# Fall/overseed prep



## rf15eagle (Sep 9, 2018)

Good day to all!!

I'm getting ready to treat my lawn to a heavy dose of overseeding. With the temps cooling off I figure this is the best time right?? Before I spread my Scott's Kentucky blue Grass I'm going to run a power rake over the entire lawn, I aerated beginning of this past summer. With that said is there anything else that can be done in order to ensure a good take and good lawn come spring? I don't have to many weeds but some spots with nasty crabgrass. Is there another product I should put out before or after I spread the seed to help it along this early fall/winter??

When spring finally arrives what should be done than?

Forgive the ignorances, new home owner who wants a good looking lawn. I'm not shooting for back nine greens just something that has some appeal. Once I get home I can take some pictures to help in the decesion process..

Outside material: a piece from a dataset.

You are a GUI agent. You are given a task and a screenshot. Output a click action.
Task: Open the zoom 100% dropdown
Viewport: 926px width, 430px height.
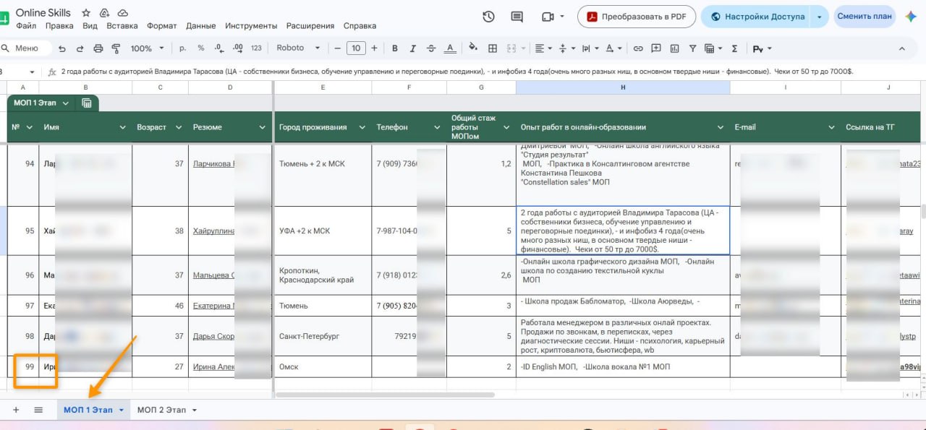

Thanks for all the suggestions/inputs

Rick


----------



## pennstater2005 (Jul 17, 2017)

Welcome to TLF!!! And sorry it took awhile to get an answer. I don't know if you've overseed yet but it is pushing it to keep anything alive through a winter especially bluegrass. But if you've already done it just keep it watered. When spring arrives you will want to make sure you get down a pre emergent and then again in the late summer/early fall. The Cool Season Lawn Guide will give you some good insight into what to start with.


----------



## pennstater2005 (Jul 17, 2017)

And because you're in ND and over seeding with KBG I'm going to move this to the cool season lawn journals section :thumbup:


----------



## g-man (Jun 15, 2017)

@rf15eagle fyi this was moved to journal section.


----------